Record set:
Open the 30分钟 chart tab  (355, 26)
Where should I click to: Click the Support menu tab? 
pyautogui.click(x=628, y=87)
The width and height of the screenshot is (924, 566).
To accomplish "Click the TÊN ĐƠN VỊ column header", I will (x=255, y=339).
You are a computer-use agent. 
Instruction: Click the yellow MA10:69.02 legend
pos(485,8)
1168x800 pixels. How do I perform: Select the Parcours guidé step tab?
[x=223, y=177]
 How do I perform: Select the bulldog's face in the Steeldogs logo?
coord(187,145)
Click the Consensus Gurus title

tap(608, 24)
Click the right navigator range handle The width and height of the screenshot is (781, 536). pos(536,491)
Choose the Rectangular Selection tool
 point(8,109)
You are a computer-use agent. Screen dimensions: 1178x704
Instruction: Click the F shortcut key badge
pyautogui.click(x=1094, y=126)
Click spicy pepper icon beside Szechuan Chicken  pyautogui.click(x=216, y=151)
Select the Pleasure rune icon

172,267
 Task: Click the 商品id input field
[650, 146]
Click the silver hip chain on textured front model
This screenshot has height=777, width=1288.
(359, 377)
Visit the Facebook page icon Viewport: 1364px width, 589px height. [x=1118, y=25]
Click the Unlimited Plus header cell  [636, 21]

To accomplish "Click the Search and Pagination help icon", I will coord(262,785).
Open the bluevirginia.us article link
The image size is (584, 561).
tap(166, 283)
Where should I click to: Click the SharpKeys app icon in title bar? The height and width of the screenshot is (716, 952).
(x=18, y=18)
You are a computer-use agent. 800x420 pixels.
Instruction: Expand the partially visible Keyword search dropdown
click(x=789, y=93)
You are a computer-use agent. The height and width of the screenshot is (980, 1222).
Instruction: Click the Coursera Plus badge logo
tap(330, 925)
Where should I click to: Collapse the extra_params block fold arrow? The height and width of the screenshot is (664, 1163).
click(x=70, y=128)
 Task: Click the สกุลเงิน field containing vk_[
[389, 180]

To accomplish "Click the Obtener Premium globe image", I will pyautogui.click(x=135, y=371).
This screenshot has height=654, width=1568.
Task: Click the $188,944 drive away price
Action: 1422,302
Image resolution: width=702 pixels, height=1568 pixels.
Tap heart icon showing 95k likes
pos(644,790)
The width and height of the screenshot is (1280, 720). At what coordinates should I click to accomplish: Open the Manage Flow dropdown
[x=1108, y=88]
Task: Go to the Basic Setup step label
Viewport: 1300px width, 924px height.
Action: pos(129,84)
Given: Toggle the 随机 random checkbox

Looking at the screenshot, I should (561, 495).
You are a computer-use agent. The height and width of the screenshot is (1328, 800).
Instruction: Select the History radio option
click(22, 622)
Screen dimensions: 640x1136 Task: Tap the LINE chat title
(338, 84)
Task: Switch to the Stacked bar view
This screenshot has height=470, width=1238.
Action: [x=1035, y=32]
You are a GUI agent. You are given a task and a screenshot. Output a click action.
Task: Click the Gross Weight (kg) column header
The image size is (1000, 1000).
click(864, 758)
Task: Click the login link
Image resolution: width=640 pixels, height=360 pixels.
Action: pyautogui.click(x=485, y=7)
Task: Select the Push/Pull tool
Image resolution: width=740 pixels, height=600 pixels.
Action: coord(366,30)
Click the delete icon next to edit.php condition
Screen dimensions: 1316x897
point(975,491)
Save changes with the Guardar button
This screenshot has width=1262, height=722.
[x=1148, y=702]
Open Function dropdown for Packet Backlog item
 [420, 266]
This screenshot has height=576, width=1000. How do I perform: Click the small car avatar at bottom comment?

Work instructions: Give back precisely the lines above that start at the line containing "Tap heart icon showing 95k likes" and end at the line containing "Task: Click the Gross", inclusive. No other lines belong in the output.

Reply:
Tap heart icon showing 95k likes
pos(644,790)
The width and height of the screenshot is (1280, 720). At what coordinates should I click to accomplish: Open the Manage Flow dropdown
[x=1108, y=88]
Task: Go to the Basic Setup step label
Viewport: 1300px width, 924px height.
Action: pos(129,84)
Given: Toggle the 随机 random checkbox

Looking at the screenshot, I should (561, 495).
You are a computer-use agent. The height and width of the screenshot is (1328, 800).
Instruction: Select the History radio option
click(22, 622)
Screen dimensions: 640x1136 Task: Tap the LINE chat title
(338, 84)
Task: Switch to the Stacked bar view
This screenshot has height=470, width=1238.
Action: [x=1035, y=32]
You are a GUI agent. You are given a task and a screenshot. Output a click action.
Task: Click the Gross Weight (kg) column header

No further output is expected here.